Alicja prosto ze snów, w wielkim stylu do Capitolu
Trudno przenieść „Alicję w Krainie Czarów” na teatralną scenę. Trzeba pamiętać, żeby nie przesłodzić. I nie przeintelektualizować. I znaleźć widza, bo odbiorca tej opowieści nie jest oczywisty.
Nic dziwnego. Maciej Słomczyński, tłumacz książki Lewisa Carrolla, pisał: to „jedyny wypadek w dziejach piśmiennictwa, gdzie jeden tekst zawiera dwie zupełnie różne książki: jedną dla dzieci i drugą dla bardzo dorosłych”.
I taka pozostaje „Alicja” autorek scenariusza – Agnieszki Wolny-Hamkało i Martyny Majewskiej, tak. Część jest dla bardzo dorosłych, część dla dzieci. Nie do końca przenikają się obie części i mam (senne?) wrażenie, że mali i duzi widzowie pozostaną – każdy w swoim świecie.
Świat marzeń sennych jest i pewnie będzie jedną z największych zagadek ludzkości. Próby opowiadania snów są przecież zawsze trudne, interpretacja jeszcze trudniejsza. Sny trudno „złapać”. Ale twórcom powiodło się to, co nieuchwytne.
W przedstawieniu rodzina Alicji ogląda sen i w nim uczestniczy, a my obserwujemy, jak sama Alicja dojrzewa, jak się buntuje, jak poznaje siebie i świat, reagując na wszystko minami, przykuwającymi uwagę widza, możliwymi do wnikliwego oglądu dzięki filmowym zdjęciom.
Dorośli poobserwują, jaka jest współczesna rodzina.
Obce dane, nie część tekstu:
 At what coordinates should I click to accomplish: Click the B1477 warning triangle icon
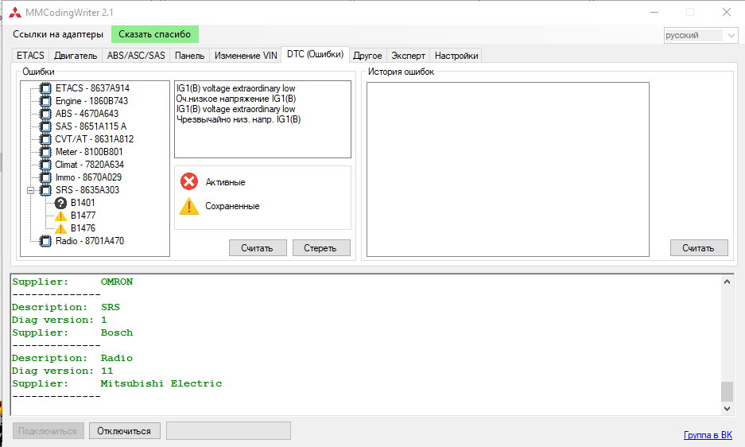click(60, 216)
Po kilku godzinach od zakończenia capitolowego snu, przed oczami pojawiają się jego urywki, niepełne fragmenty. I właśnie chyba fragmentaryczność spektaklowych wspomnień jest tu zaletą, bo oddaje senną rzeczywistość. Ładne są piosenki. I scena, w której Czerwona Królowa Złamanych Serc udowadnia, że da się jednocześnie... (nie zdradzę, co robić, zobaczcie to sami), to zdecydowanie fragment dla dorosłych, prowokująco zagrany przez Justynę Szafran.
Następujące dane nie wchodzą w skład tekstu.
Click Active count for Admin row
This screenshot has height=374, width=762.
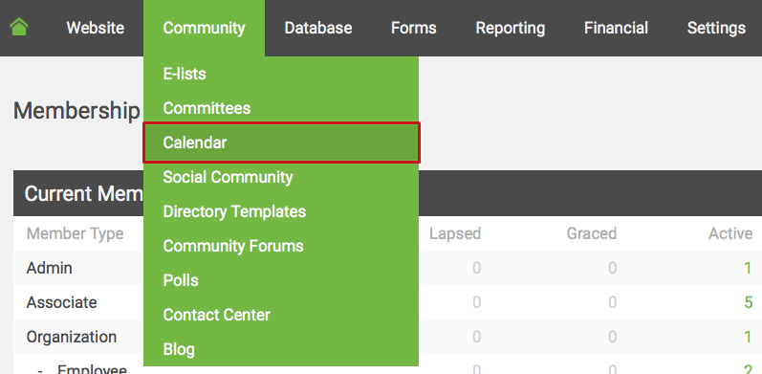click(749, 268)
Justyna Antoniak w roli Alicji jest wyśmienita. Dla Alicji została stworzona i Alicja została stworzona dla niej.
„Alicja” w Teatrze Muzycznym Capitol to dobry spektakl, z wieloma zaletami. Wspaniałe są kostiumy – ich barwy, faktury zostają w pamięci, a czerwona suknia Czerwonej Królowej Złamanych Serc/Matki to krawiecki majstersztyk. Gdzieniegdzie srebrzą się stroje bohaterów, barw jest mnóstwo, ale nie są kolorkami wyjętymi z bajeczek dla grzecznych dzieci. Bardzo spodobała mi się scenografia, razem z kostiumami tworząca spójną całość.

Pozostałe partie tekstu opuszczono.